The study demonstrates that mild SARS-CoV-2 infection in HCW induces robust early seroconversion and neutralizing activity by three weeks post-symptom onset. However, neutralizing activity wanes within two to three months, paralleling significant declines in anti-S and especially anti-RBD IgA. Early neutralization appears to be driven predominantly by IgA, consistent with mucosal/systemic IgA responses to respiratory pathogens. By three months, IgG increases in relative contribution and neutralizing potency (potentially due to affinity maturation), yet this does not fully compensate for the decline in IgA-mediated neutralization, resulting in reduced overall serum neutralizing activity and loss of neutralization in a subset of individuals. The strong correlation between NAb titers and anti-RBD antibodies underscores the central role of RBD-targeting responses in functional immunity. Lack of cross-neutralization from seasonal HCoV sera supports antigenic specificity of SARS-CoV-2 neutralization. Collectively, these results suggest a transient nature of humoral neutralization after mild infection, implying potential vulnerability to reinfection over time and emphasizing ongoing infection prevention measures for HCW.

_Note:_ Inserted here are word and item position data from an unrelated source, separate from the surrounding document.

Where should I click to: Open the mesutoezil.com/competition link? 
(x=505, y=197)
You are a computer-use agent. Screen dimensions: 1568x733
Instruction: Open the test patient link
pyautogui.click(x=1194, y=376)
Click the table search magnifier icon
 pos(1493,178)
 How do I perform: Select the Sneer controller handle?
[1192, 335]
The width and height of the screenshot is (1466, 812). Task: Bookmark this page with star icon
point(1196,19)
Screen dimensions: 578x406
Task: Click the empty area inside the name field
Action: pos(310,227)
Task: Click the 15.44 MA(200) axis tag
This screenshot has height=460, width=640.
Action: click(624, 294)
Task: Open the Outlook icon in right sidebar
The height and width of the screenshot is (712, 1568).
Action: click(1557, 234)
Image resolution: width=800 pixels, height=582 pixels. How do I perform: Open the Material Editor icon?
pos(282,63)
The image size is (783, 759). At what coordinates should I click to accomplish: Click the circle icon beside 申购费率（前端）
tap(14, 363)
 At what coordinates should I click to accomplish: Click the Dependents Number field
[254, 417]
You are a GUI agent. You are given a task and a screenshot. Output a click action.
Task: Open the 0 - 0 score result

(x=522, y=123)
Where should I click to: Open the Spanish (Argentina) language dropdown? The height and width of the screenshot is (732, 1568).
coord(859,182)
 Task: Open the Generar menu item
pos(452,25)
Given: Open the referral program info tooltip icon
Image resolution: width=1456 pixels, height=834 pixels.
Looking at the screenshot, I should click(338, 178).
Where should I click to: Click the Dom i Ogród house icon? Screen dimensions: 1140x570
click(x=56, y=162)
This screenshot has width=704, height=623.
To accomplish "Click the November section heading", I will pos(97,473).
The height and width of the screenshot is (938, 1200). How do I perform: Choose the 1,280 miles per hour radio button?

Mild SARS-CoV-2 infection in HCW elicits early, robust neutralizing responses closely linked to anti-RBD antibodies, with IgA dominating early neutralization. Neutralizing titers decline significantly within two to three months, and some individuals lose detectable neutralization, concomitant with falling anti-RBD IgA. These findings support continued infection control in healthcare settings and suggest that booster vaccination may be needed to sustain protective humoral immunity. Future research should extend follow-up beyond three months, assess mucosal (secretory) IgA and cellular immunity, define protective thresholds for neutralization, and evaluate how vaccination and boosters modulate isotype dynamics and durability in previously infected and naïve HCW.

- Small, single-center cohort (n = 26), limiting generalizability. - Predominantly mild disease; findings may not extrapolate to severe cases. - Short follow-up (to 3 months); longer-term durability not assessed. - Incomplete sampling at M2 (n = 17), introducing potential attrition bias. - Use of multiple commercial immunoassays with specific cutoffs may affect comparability and sensitivity; some inconsistencies in reported seropositivity percentages across time points. - Neutralization assays used a single viral isolate and in vitro readouts; in vivo protection was not measured. - Limited cross-reactivity assessment with a small panel of seasonal HCoV sera.